**WHAT IS REQUIRED:**
Retype the items from the line containing "You are a GUI" through the end of the items, including both of those lines, and leave the pictures out of your answer.

>> Begin SUPPLIED DATA

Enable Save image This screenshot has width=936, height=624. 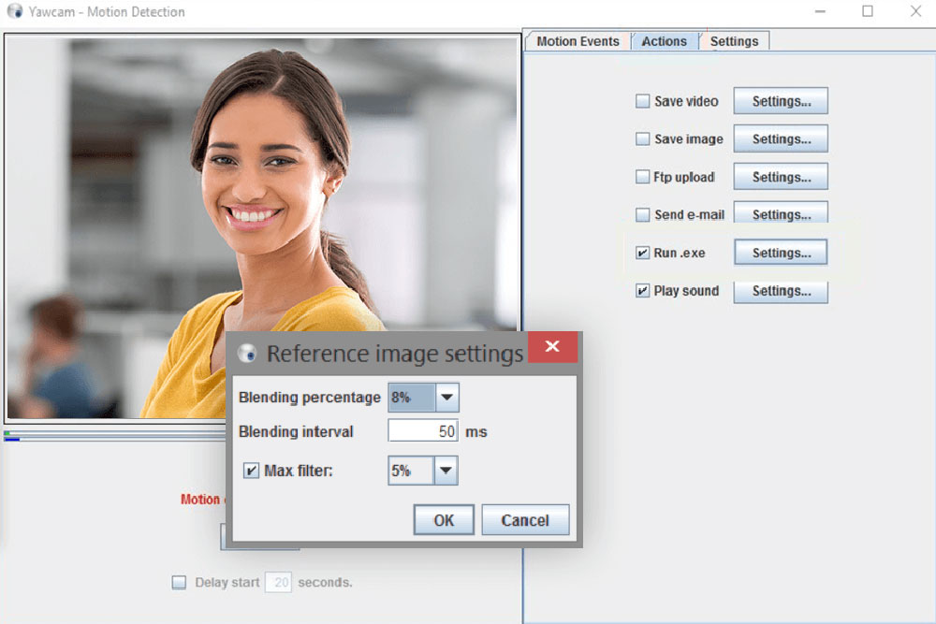(x=643, y=138)

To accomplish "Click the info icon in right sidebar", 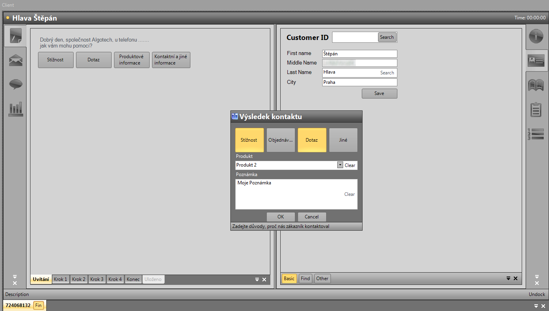I will tap(536, 36).
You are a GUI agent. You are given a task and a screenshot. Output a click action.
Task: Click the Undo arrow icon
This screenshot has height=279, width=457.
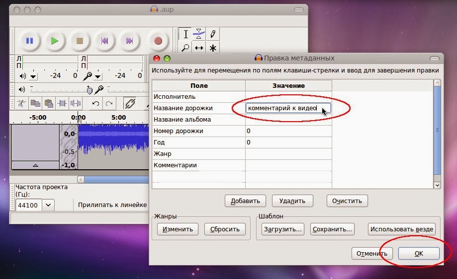pos(95,103)
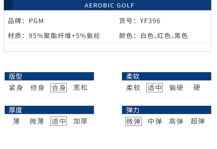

>> End SUPPLIED DATA

**RESULT:**
You are a GUI agent. You are given a task and a screenshot. Output a click action.
Task: Click the Undo arrow icon
This screenshot has height=279, width=457.
pos(95,103)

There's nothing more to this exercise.